Elizabeth Warren : un shérif à Wall Street
Publié le Par Un Contributeur
Aux clameurs saluant la réélection de Barack Obama se succèdent déjà les interrogations sur l'arrivée de Xi Jinping, futur président de la République de Chine. Les projecteurs de l'actualité internationale se détournent un peu trop vite de la scène américaine ! Le 6 novembre ne se résumait pas à un combat de géants pour la Maison-Blanche - par Patrick Béguier
Wall Street avait un œil inquiet sur un autre affrontement : dans le Massachusetts, une certaine Elizabeth Warren, 63 ans, professeur de droit à Harvard, tentait de ravir son siège de sénateur au républicain sortant, un dénommé Scott Brown. Anecdotique ?
Il faut savoir que cette honorable dame, issue des classes moyennes, est la bête noire de la finance américaine. Sa notoriété est devenue très grande Outre-Atlantique. Après s'être spécialisée dans le droit des faillites - ce qui lui a permis de voir les terribles conséquences qu'entraînaient ces procédures pour les petites et moyennes entreprises, les femmes, les personnes âgées et les travailleurs pauvres -, elle a commencé à s'intéresser de plus près aux agissements des banquiers et a fini par entrer en politique. Pas sur la pointe des pieds, mais plutôt le colt à la main ! "Vous avez transporté vos marchandises sur des routes payées par le reste de la société ; vous avez engagé des ouvriers dont nous avons assuré la formation ; vos usines étaient sûres grâce aux forces de police et aux pompiers que nous avons financés !" s'est-elle exclamé. Sa colère s'est répandue dans les réseaux sociaux. La presse a suivi, certains journaux qualifiant Elizabeth Warren de "shérif de Wall Street"…
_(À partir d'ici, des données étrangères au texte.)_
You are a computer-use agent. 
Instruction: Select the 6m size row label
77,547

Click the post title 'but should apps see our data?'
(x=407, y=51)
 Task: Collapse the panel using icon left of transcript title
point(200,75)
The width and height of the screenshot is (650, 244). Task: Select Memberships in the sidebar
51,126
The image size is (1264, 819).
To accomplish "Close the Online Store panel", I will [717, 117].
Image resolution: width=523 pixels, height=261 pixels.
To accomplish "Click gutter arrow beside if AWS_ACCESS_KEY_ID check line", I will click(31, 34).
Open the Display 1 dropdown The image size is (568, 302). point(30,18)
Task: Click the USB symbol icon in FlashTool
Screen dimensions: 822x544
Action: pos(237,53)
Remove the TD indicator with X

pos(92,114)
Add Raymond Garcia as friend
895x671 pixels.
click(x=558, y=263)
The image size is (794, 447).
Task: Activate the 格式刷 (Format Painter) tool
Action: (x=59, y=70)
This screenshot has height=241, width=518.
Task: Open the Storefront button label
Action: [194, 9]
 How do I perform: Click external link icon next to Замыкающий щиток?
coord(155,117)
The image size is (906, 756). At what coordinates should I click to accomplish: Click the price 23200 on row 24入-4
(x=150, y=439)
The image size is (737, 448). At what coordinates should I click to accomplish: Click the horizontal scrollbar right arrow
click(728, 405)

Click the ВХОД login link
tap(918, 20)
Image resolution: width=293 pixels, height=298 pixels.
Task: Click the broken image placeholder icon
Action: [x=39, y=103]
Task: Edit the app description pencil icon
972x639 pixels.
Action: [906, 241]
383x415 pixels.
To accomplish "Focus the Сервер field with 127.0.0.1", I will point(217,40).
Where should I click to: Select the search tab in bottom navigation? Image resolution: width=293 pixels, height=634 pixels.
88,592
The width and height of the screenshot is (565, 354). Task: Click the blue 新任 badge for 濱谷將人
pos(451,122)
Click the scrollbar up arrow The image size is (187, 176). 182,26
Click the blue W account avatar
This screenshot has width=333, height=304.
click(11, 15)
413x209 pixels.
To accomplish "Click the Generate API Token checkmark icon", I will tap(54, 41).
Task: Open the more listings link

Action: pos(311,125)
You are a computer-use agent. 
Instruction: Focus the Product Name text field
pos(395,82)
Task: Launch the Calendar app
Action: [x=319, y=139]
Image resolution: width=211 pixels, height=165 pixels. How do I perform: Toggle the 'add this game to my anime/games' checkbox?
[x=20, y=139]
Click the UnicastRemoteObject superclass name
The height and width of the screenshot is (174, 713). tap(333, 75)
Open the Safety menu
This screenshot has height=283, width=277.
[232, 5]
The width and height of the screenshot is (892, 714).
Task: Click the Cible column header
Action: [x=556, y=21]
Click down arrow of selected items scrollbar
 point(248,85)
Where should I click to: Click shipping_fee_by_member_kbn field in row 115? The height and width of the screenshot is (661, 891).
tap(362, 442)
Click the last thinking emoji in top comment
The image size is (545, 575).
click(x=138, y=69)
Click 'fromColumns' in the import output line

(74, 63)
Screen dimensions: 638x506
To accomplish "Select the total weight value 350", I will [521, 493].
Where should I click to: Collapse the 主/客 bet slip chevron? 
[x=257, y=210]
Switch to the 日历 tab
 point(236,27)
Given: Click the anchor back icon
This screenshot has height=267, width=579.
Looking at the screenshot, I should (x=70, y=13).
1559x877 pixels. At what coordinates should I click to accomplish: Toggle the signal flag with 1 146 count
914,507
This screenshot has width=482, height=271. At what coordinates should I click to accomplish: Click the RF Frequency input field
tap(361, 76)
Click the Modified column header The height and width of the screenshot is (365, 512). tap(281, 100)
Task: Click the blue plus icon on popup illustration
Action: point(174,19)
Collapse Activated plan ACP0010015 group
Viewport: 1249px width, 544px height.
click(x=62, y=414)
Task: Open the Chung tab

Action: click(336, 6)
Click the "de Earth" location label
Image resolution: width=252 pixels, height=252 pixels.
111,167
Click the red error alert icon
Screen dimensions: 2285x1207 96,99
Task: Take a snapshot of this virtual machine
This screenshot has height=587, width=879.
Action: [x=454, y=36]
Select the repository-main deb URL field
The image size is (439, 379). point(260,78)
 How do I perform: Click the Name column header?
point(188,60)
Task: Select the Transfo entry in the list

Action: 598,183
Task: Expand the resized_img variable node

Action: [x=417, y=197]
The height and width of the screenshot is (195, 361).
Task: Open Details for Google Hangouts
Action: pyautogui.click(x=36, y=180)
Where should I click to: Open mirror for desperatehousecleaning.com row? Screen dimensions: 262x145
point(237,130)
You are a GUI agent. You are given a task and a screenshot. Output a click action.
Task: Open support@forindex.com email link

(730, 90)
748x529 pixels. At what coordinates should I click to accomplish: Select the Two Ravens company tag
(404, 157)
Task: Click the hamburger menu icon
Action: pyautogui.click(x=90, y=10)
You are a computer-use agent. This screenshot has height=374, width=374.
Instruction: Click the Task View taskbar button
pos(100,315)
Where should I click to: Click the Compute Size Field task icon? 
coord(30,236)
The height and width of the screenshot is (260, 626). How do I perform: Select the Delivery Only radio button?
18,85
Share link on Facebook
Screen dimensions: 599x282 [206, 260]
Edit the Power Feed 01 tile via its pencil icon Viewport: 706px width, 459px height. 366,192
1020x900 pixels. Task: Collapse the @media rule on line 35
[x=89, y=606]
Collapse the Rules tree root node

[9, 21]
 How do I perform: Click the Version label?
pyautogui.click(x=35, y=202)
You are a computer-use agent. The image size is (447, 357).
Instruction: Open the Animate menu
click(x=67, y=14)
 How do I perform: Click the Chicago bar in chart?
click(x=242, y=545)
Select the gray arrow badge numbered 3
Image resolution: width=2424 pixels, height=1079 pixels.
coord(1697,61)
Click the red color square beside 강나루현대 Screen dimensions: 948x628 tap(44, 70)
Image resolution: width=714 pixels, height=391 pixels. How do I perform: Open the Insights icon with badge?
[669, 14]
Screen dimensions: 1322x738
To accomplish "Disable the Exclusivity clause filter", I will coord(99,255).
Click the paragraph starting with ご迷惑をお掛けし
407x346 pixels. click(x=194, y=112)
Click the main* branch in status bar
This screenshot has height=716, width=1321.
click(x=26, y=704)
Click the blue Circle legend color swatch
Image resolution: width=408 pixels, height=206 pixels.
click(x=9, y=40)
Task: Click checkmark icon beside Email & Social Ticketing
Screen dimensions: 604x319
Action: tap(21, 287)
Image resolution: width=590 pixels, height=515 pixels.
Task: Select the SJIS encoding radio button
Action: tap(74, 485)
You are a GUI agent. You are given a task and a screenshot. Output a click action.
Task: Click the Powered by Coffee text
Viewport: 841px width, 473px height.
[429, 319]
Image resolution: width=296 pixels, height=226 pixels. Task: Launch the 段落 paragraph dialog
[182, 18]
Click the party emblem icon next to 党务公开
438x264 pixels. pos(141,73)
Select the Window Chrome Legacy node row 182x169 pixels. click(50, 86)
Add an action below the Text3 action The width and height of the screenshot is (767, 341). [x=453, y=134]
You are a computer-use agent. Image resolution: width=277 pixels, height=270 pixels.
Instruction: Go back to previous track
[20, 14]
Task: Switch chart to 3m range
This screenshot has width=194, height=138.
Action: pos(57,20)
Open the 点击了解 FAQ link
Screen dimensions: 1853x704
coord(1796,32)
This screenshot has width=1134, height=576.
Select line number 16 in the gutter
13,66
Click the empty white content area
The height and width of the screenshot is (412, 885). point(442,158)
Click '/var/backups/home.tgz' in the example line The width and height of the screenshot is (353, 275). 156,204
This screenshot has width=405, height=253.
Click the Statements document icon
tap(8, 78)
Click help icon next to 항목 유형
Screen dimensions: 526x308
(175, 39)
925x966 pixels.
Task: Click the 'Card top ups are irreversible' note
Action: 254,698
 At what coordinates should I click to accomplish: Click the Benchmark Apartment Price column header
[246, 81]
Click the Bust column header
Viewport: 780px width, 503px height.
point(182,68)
Rien d'étonnant à ce qu'elle ait participé à la création du CFPB, Consumer Finance Protection Agency (Bureau de protection financière du consommateur) dans le cadre de la loi Dodd-Frank de réforme financière. Pas surprenant non plus que le président des États-Unis l'ait appelée auprès de lui, en septembre 2010, comme "special assistant".
Mais Wall Street espérait bien que cette pasionaria serait battue par Scott Brown. Pas de chance : elle a conquis le siège. De haute lutte, évidemment ! "Je ne serai pas juste votre sénateur, a-t-elle assuré devant ses électeurs. Je serai aussi votre champion !" Il va être encore plus difficile pour les apôtres du libéralisme de se débarrasser d'Elizabeth Warren qui, a-t-elle dit encore, espère "pousser l'agenda de Barack Obama". Reste à savoir si le président, dans son second mandat, prendra le risque d'une véritable régulation de la finance, alors qu'il devra par ailleurs trouver des compromis avec les républicains pour élaborer le budget et espérer maîtriser une dette publique devenue colossale.